(The input)

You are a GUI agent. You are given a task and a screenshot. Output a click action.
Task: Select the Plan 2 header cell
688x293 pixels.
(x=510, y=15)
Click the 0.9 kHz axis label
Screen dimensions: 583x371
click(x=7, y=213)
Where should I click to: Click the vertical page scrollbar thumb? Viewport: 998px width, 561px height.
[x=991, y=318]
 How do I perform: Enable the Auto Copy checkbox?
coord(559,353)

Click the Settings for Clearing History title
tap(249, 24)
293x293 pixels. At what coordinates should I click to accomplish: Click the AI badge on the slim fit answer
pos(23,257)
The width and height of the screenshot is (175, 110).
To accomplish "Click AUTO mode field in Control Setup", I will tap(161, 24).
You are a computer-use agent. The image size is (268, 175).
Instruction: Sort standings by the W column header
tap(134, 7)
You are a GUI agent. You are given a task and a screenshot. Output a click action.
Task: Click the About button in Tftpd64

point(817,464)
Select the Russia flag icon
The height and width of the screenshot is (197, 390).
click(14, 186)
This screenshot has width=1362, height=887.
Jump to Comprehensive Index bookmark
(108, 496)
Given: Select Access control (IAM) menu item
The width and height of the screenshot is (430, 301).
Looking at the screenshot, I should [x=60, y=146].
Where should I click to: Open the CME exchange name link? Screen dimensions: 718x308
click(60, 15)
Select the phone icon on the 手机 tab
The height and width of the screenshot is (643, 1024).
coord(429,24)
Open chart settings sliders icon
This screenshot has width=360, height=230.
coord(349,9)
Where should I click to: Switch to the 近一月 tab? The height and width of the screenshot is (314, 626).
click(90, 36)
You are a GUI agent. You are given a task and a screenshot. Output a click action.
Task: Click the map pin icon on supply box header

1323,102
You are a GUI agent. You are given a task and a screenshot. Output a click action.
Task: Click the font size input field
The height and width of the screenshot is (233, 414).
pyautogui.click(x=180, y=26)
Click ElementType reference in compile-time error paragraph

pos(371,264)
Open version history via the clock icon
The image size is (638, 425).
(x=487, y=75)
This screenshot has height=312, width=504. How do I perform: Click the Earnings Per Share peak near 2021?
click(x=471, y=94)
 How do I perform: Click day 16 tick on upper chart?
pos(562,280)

(End The input)

Gather each line in the entries above where the string "field" is found.

(Answer to the exercise):
To accomplish "Click AUTO mode field in Control Setup", I will tap(161, 24).
Task: Click the font size input field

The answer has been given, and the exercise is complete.